=== Selected passage ===

John is preaching a real and very serious life-giving Gospel. Even from the grave, John the Baptist calls us to reform our lives, to refocus our energies on putting Christ first in all we do, centering our hearts around Him, and when we do fall, to remember to return to Him, to repent, and reconcile ourselves to God and our neighbor.
John’s preaching in the wilderness is not by accident. The wilderness, is an uncaring, inhospitable land. The wilderness is a dangerous place to be. Yet, as one Biblical commentator reminds us, for the people of Israel, the wilderness is a place of hope, a place of new beginnings. “It was in the wilderness,” writes this author, “that Yahweh had met with Israel and made them into his people when they came out of Egypt. The voice in the wilderness...is followed by the recurrent theme of a new Exodus, a new beginning in the wilderness transformed by the renewing power of Israel’s God” (R.T. France, The Gospel of Mark, p. 57).
We are not called to shy away from the troubles of this world. Even Christ teaches us we are to pray to the Father that His will be done “on Earth as it is in Heaven.” We are called to build up a society where our children can breathe fresh air and drink clean water, where they can live, work, and worship in safety and peace, where they can freely contribute to the building up of the kingdom of God without fear of prejudice or harm or discrimination, where they can build for themselves a family and bear their own children. The whole history of the revival of Catholic order and ritual in the Church of England and the Anglican Communion is based on the tireless work of men and women who devoted themselves to working to improve the lives of those in slums and in dire poverty.

===

> **Task description**
In one to three sentences, explain why the passage on John the Baptist says his preaching in the wilderness is not by accident.

=== Provided information ===

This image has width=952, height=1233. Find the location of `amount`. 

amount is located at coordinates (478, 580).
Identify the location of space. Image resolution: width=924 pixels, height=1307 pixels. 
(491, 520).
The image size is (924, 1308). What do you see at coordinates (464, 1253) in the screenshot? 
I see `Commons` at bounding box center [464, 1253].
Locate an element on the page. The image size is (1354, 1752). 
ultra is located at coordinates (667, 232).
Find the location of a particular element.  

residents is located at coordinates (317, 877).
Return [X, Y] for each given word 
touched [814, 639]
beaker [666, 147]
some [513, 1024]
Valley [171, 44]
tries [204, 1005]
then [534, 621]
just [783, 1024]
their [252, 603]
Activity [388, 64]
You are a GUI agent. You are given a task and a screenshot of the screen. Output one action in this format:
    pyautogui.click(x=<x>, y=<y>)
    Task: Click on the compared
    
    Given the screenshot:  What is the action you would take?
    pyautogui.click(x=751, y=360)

===

> **The answer**
Although the wilderness is an uncaring and dangerous land, for the people of Israel it was a place of hope and new beginnings. There Yahweh met Israel and made them his people when they came out of Egypt, and the voice in the wilderness is followed by the theme of a new Exodus, a new beginning transformed by God's renewing power.